Sheffield Diocese includes one of the largest Church of England churches in the UK, Christ Church Fulwood in south-west Sheffield. In a diocese with a usual Sunday attendance of under 11,000 out of 1.3 million people in South Yorkshire, this conservative evangelical church gets around 1000 worshippers through its doors on a usual Sunday.

Yet its vicar, Rev Johnny Dyer, has so far not commented on the appointment of Mrs Vasey-Saunders after Anglican Ink tried to contact him through the Fulwood church office. Christ Church Fulwood has a history of public campaigning against revisionism in the C of E. In the 1990s, its then vicar, the late Rev Philip Hacking, was chairman of the conservative evangelical network, Reform.

Two other conservative evangelical clergy who have led parish plants from Fulwood in Sheffield Diocese, Rev Chris Tufnell, priest-in-charge of the Ascension, Oughtibridge, and Rev Ed Pennington, minister of Christ Church Endcliffe, a now thriving church with a significant number of young people, were also contacted but have so far not commented. Mr Tufnell is a regular presenter of the daily Christian reflection on GB News.

Rev Pete Jackson, vicar of St Andrew’s Kendray, a parish church near Barnsley which Christ Church Fulwood has supported with finance and personnel, was contacted but has also not commented. Mr Jackson is the author of an evangelistic book, Things we all have in common, published by 10 of Those in 2022.

Because of its opposition to the ordination of women, Christ Church Fulwood comes under the delegated episcopal oversight of the Bishop of Ebbsfleet, Dr Rob Munro, who is an honorary assistant bishop in Sheffield Diocese. He was asked about the new Bishop of Doncaster’s radically revisionist agenda, but he has not commented either.

None of these ministers could be described as a retiring introvert. So why the silence?

One possible explanation is the precedent set by militant feminists in Sheffield Diocese whose campaign in 2017 against Philip North, the Anglo-Catholic Bishop of Burnley, who had been appointed Bishop of Sheffield, led to his decision to withdraw. The Crown Nominations Commission swiftly appointed its second-choice candidate as Bishop of Sheffield, Dr Pete Wilcox, then Dean of Liverpool.

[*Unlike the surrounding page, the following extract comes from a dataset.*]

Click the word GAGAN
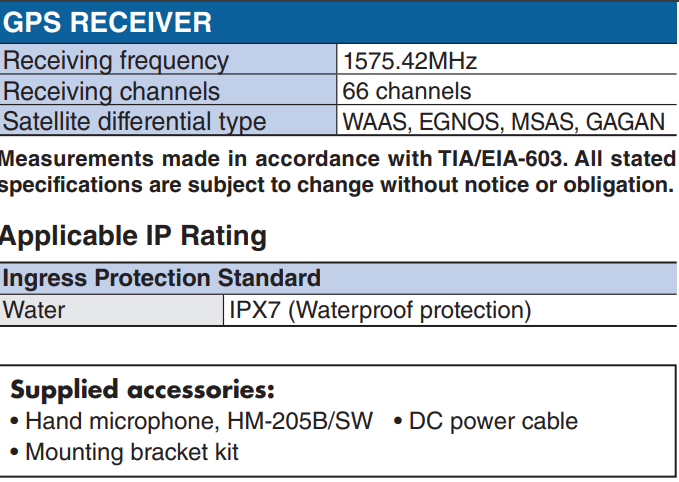679x482 pixels. point(625,122)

It is understandable that conservative evangelicals in Sheffield Diocese would not want to be associated with the kind of behaviour that Philip North, currently Bishop of Blackburn, described as ‘the highly individualised nature of the attacks upon me (which) have been extremely hard to bear’.

But a polite public statement explaining their concerns about the potential impact of Bishop Vasey-Saunders’s revisionist agenda would not be on a moral par with the aggressive campaign against Philip North, surely?

Could they not make clear that they are not campaigning for her withdrawal as Bishop of Doncaster? Could they not express their respect that the decision has been made by due process? But what is to stop them expressing their concerns that her spiritual and moral agenda would be potentially damaging not just to their churches and ministries but to other churches in the diocese?

If fear of disciplinary consequences is deterring conservative evangelical incumbents in Sheffield from putting out a polite, measured, public statement, the fact that no action was taken against any of the clergy who took part in the campaign against Philip North is surely germane here?

Bishop Wilcox has expressed his enthusiasm for the spiritual credentials of his suffragan-to-be as he sees them: ‘I am absolutely delighted by Leah’s appointment! I thank God for calling to our Diocese a gifted, missionary disciple of the Lord Jesus, who is passionate about the proclamation of the Gospel and about the transformation of human lives and communities, and all creation, in anticipation of the coming Kingdom of God.’

Do Sheffield conservative evangelicals agree with Dr Wilcox that the spiritual message Mrs Vasey-Saunders would be promoting as Bishop of Doncaster is one that definitely leads to eternal salvation in the coming Kingdom of God?

Julian Mann, a former vicar in Sheffield Diocese, is an evangelical journalist based in Lancashire, UK.